- Directed by: Jonah Tulis Blake J. Harris
- Based on: Console Wars: Sega, Nintendo, and the Battle That Defined a Generation by Blake J. Harris
- Produced by: Jonah Tulis; Blake J. Harris; Seth Rogen; Evan Goldberg;
- Music by: Jeff Beal
- Production companies: CBS Television Studios; Legendary Television; Point Grey Pictures;
- Distributed by: Paramount+ CBS All Access
- Release date: September 23, 2020;
- Running time: 92 minutes
- Country: United States

= Console Wars (film) =

2020 documentary

Console Wars is a 2020 documentary film directed by Jonah Tulis and Blake J. Harris, exploring the 1990s console wars between Nintendo and Sega and Sega's rise and fall in the home console market. Based on Harris's 2014 book Console Wars, it was the first original film for CBS All Access, which became Paramount+.

==Premise==
Console Wars examines the late 1980s and early 1990s rivalry between gaming giants Sega and Nintendo. The documentary highlights Sega's strategies to challenge Nintendo and its eventual decline by decade's end.

==Development==
In 2010, Blake J. Harris received a retro Sega Genesis console, sparking nostalgia and curiosity about the console wars. Noting the lack of media attention on the topic, he began researching. In 2012, Harris and his business partner, Jonah Tulis, met with producers and game enthusiasts Seth Rogen and Evan Goldberg, who supported publishing a book and producing a documentary. Producer Scott Rudin secured financing through a book auction with HarperCollins and helped Sony acquire documentary rights.

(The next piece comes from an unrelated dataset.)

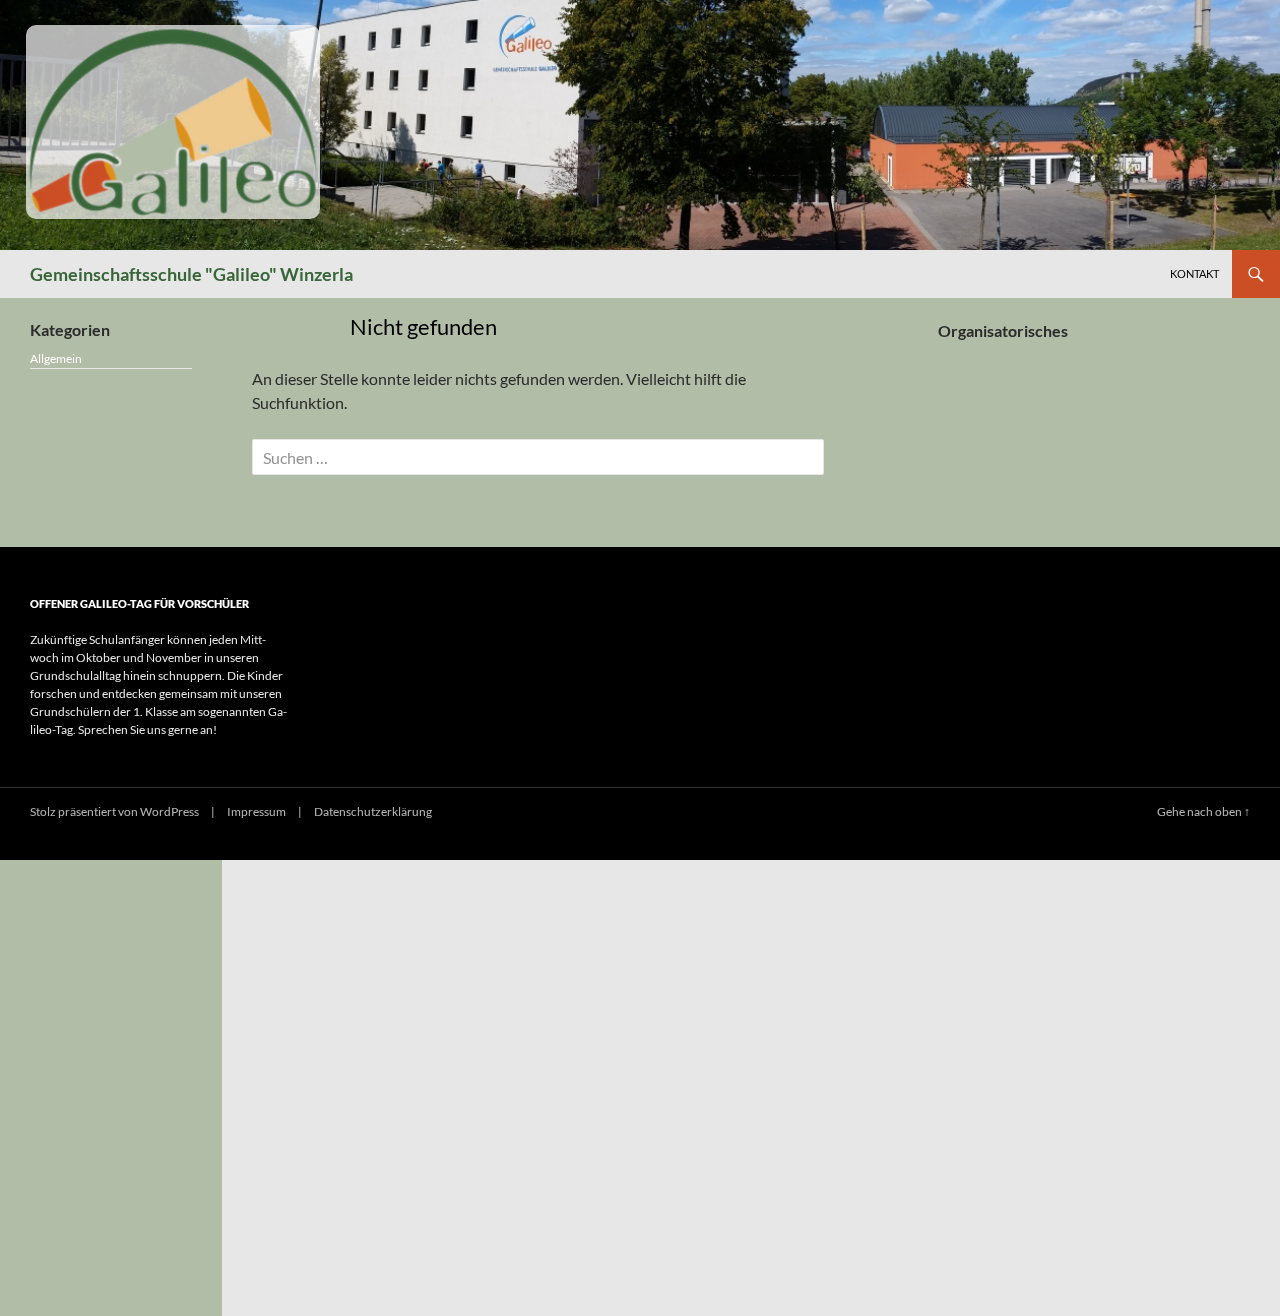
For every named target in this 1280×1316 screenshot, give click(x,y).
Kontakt (1194, 273)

The 2014 Sony Pictures hack, linked to North Korea and possibly triggered by Seth Rogen's film The Interview, leaked Sony's plans for many of their upcoming projects, threatening the documentary's progress. Sony transferred the rights to Legendary studios in 2018, and the documentary premiered on CBS All Access in 2020.

Harris used a VHD-to-DVD converter to obtain archival footage depicting the Nintendo-Sega rivalry.

==Reception==
 Critics noted the documentary's late introduction of Nintendo and its heavy focus on Sega, describing it as intriguing but unfocused. Others praised the interviews for capturing the unique spirit of Sega America's employees. The film was described as a nostalgic David and Goliath story.